While True is satisfied with the team’s progress, times have changed — including the economic effects of the COVID-19 pandemic — and donations may be harder to come by this time around. 

“We’re hopeful to continue next year, but I don’t think we can say much more than that, because I have to go talk to our donors,” True said. 

“Part of the goal of the foundation is to increase the body of knowledge of both research and applied science; and I think we’ve done that,” he added. “We’re disappointed not to get eggs, we are multi-years into this, but what we have learned is gonna stand us in good stead and in years ahead.” 

Meeteetse Conservation District Board Member Tim Morrison said he hopes the district will continue to support the project. 

“I can’t speak for the board, just for myself, but I understood that there would be a learning curve,” Morrison said. 

His hope is the use of new technology, matched with efforts to raise sage grouse in captivity, will result in an opportunity to augment wild populations in need with farm-raised birds. He hopes the drone technology will be refined and it will become a valuable tool for conservation of the species in the future. 

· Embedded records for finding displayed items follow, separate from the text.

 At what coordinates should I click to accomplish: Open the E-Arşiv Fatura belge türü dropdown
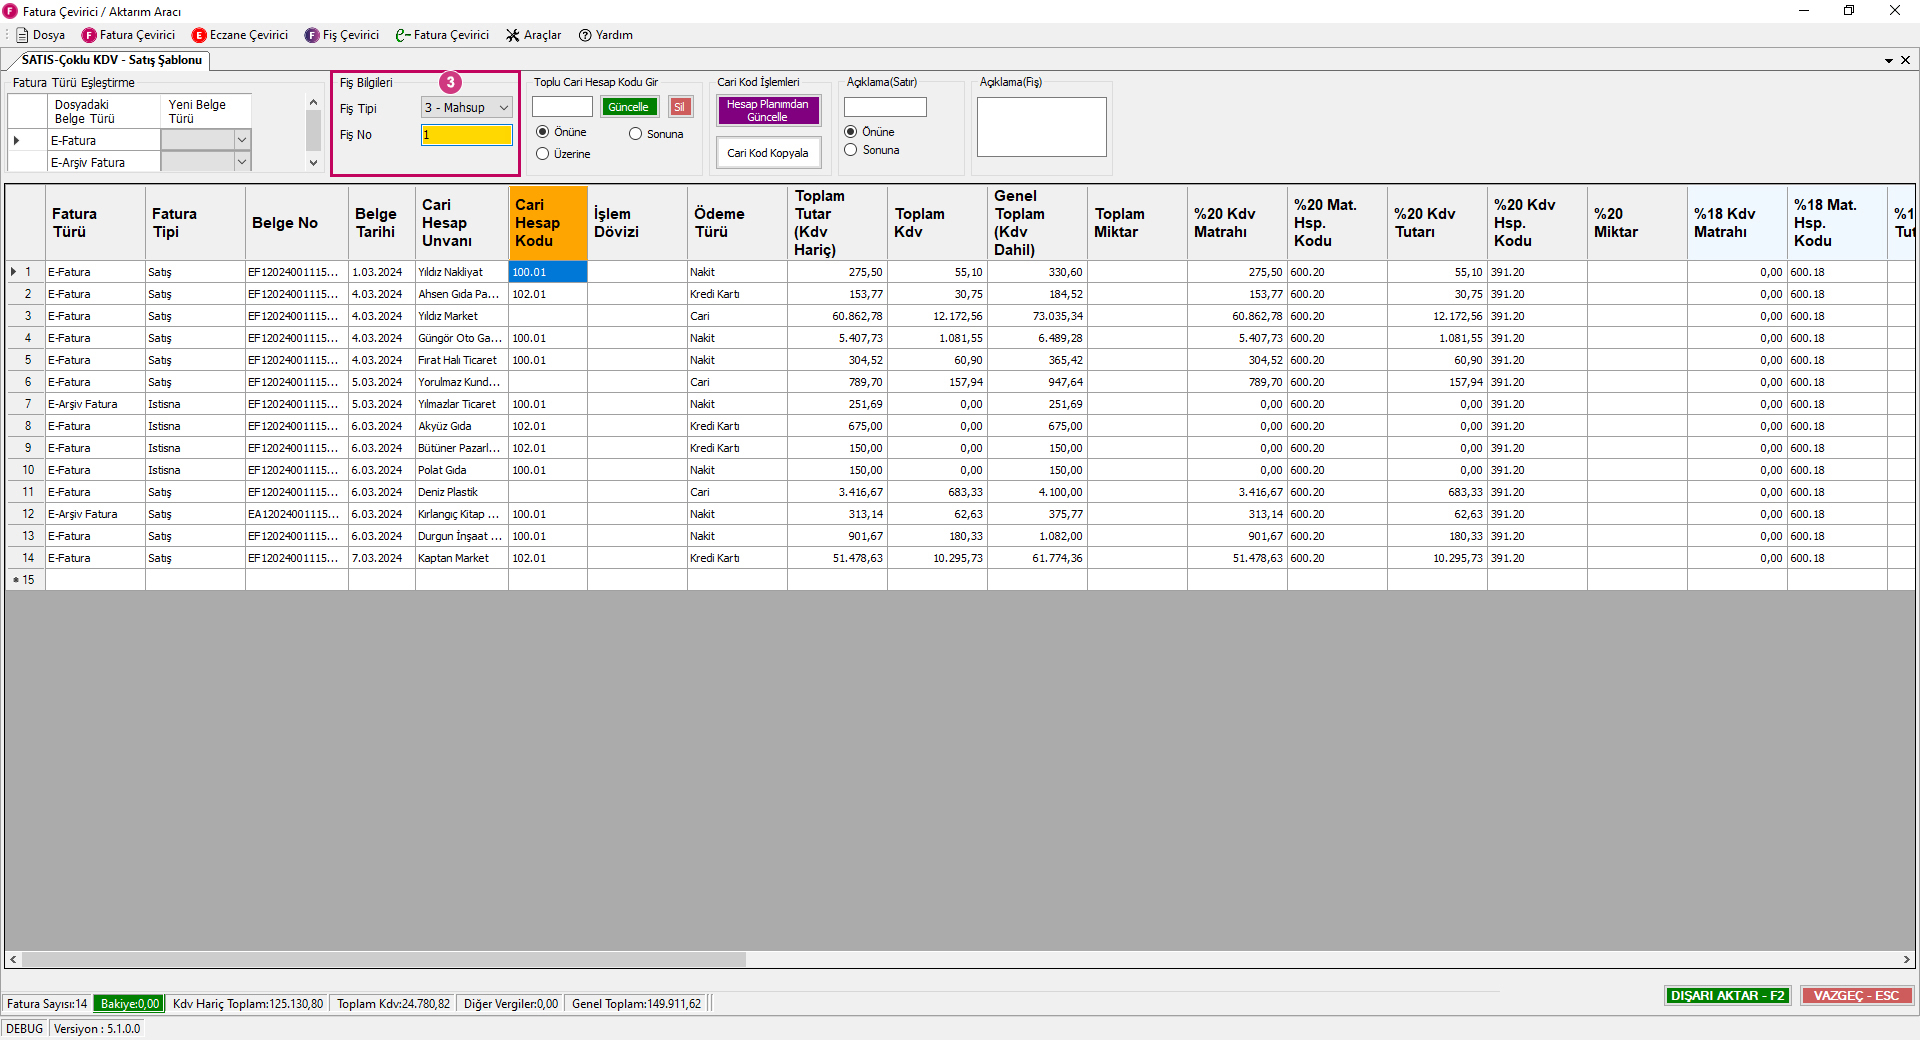click(x=242, y=162)
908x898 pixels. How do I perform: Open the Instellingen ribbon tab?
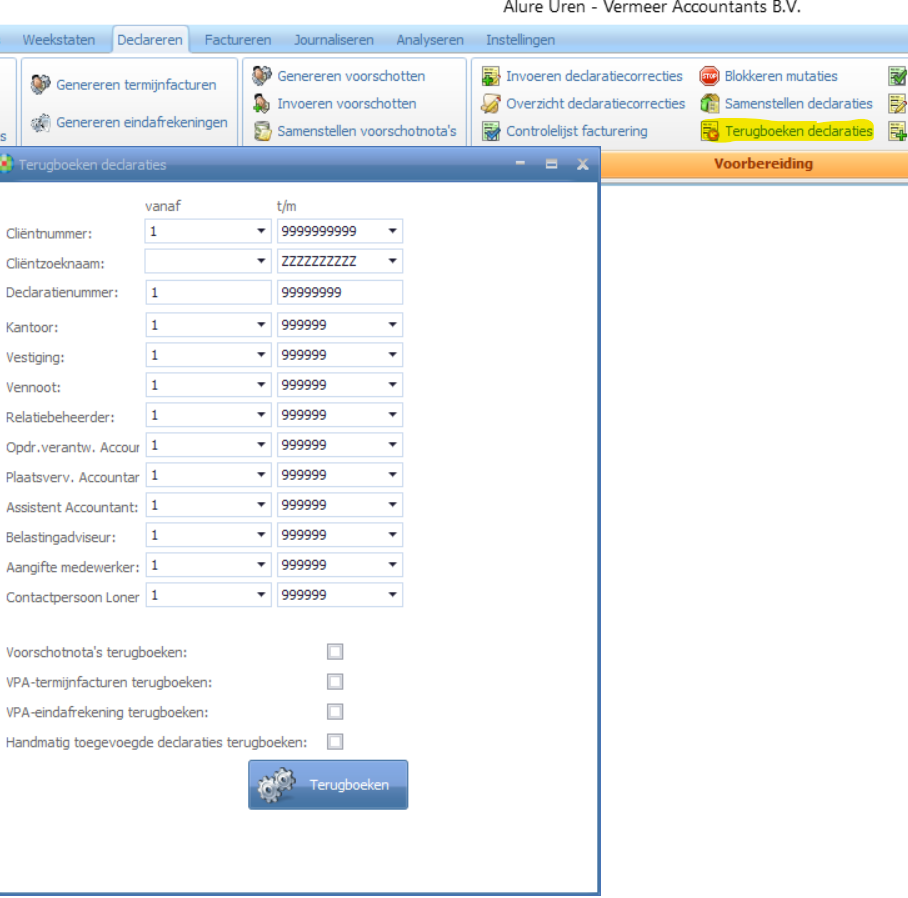pyautogui.click(x=520, y=40)
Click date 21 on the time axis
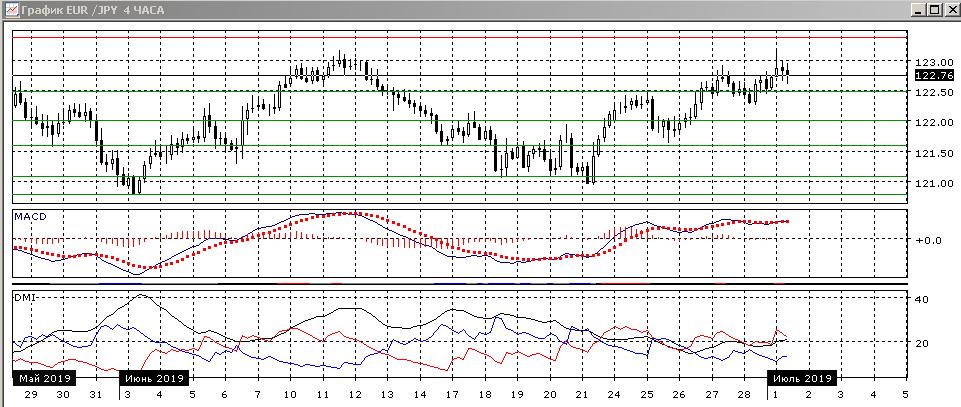 (x=581, y=395)
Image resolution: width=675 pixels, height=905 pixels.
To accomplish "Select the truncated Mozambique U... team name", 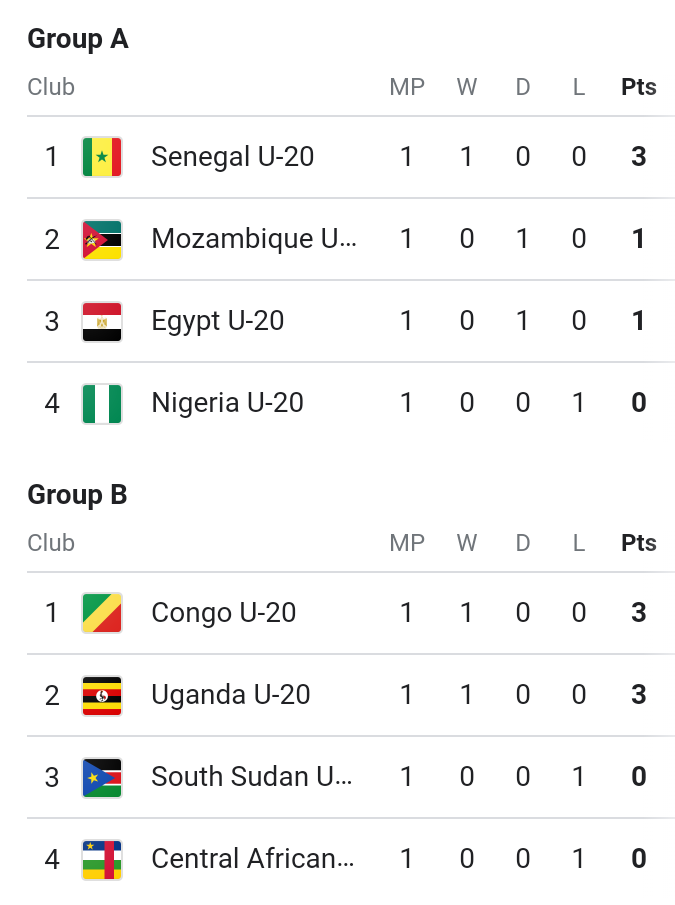I will click(254, 239).
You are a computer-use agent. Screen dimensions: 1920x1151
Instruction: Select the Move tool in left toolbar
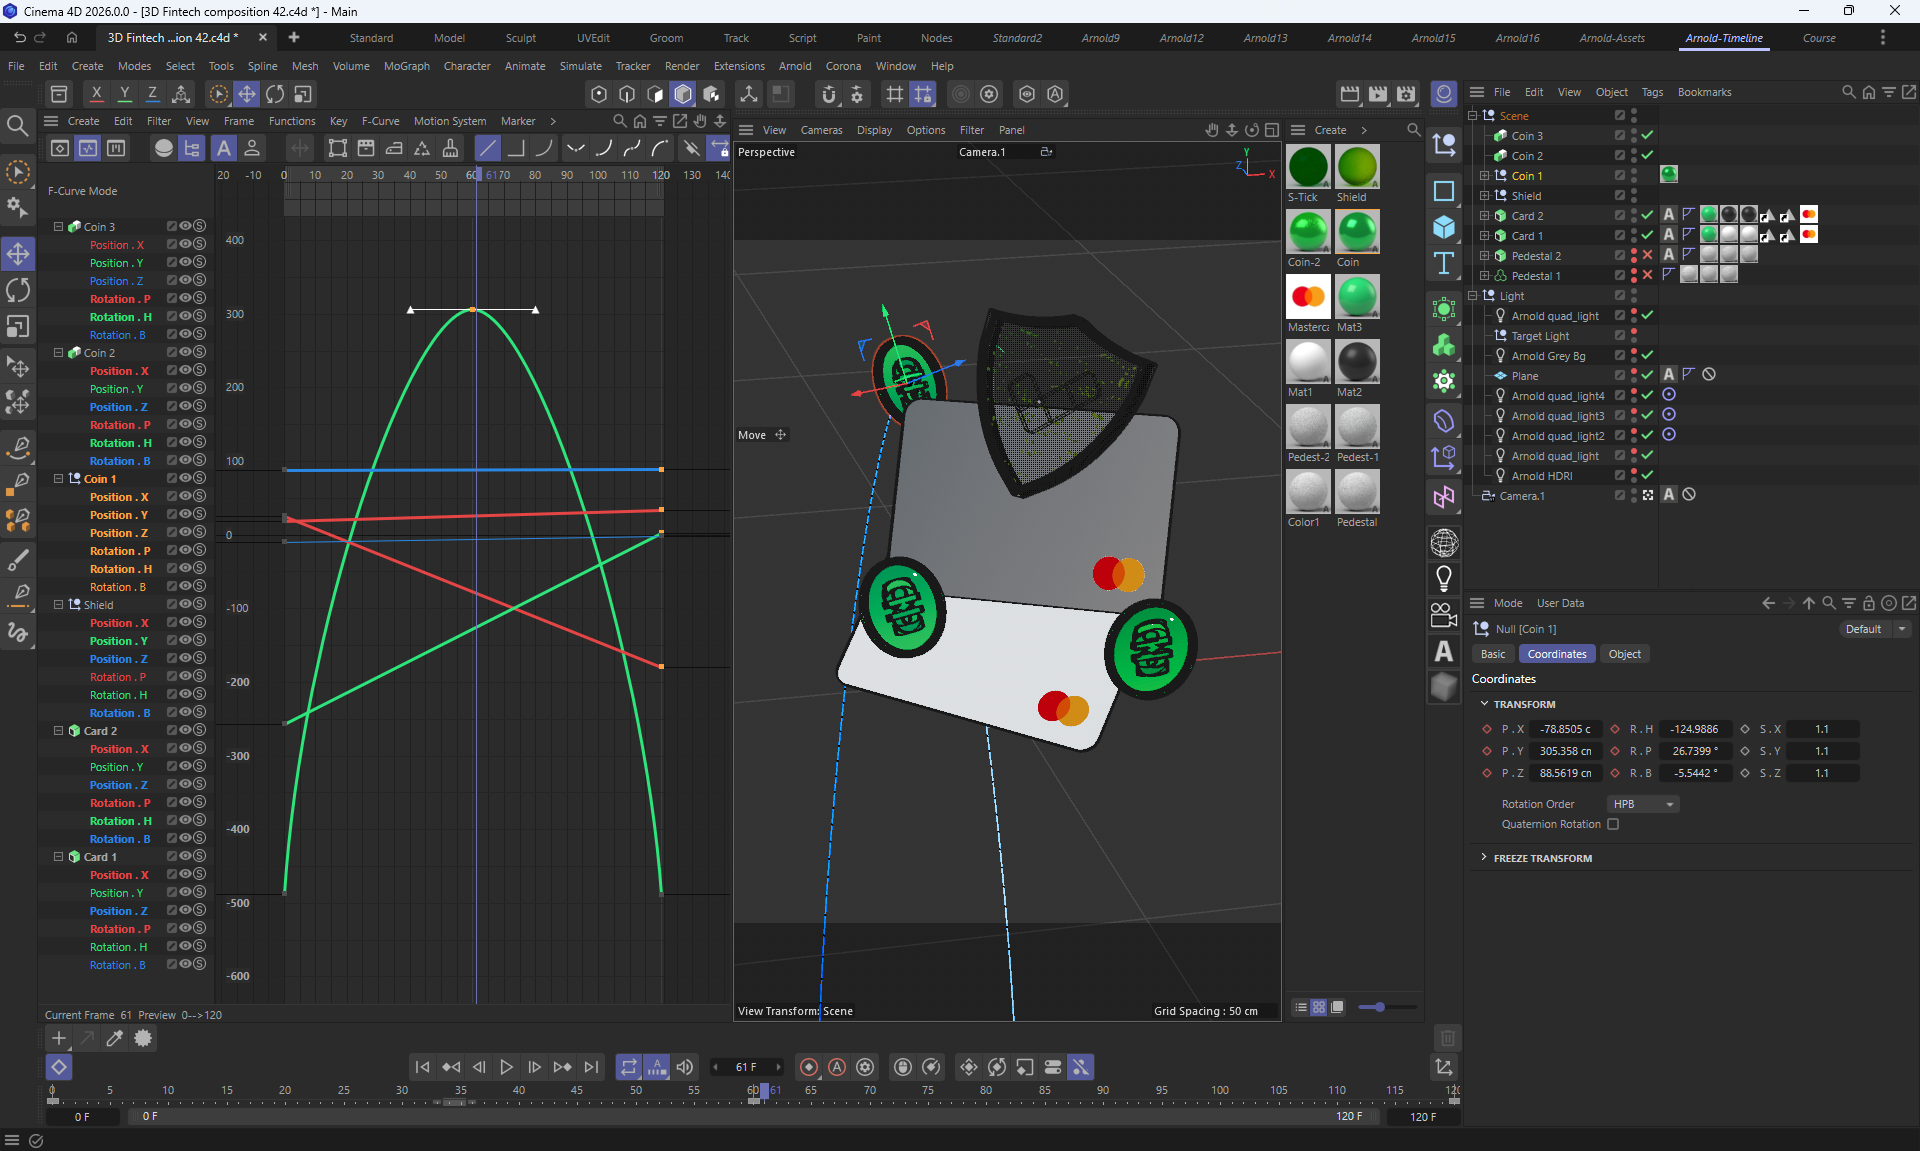[x=18, y=254]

District Manager Cornell, an FAA-licensed pilot, has been working with the equipment to refine possible uses in sage grouse conservation — and Bear hopes to add the use of radio telemetry to next year’s efforts. 

It is labor intensive, requiring capturing grouse and installing transmitters. Though it’s expensive for the equipment and labor, if successful, it would allow teams to zero in on nests at the start of incubation.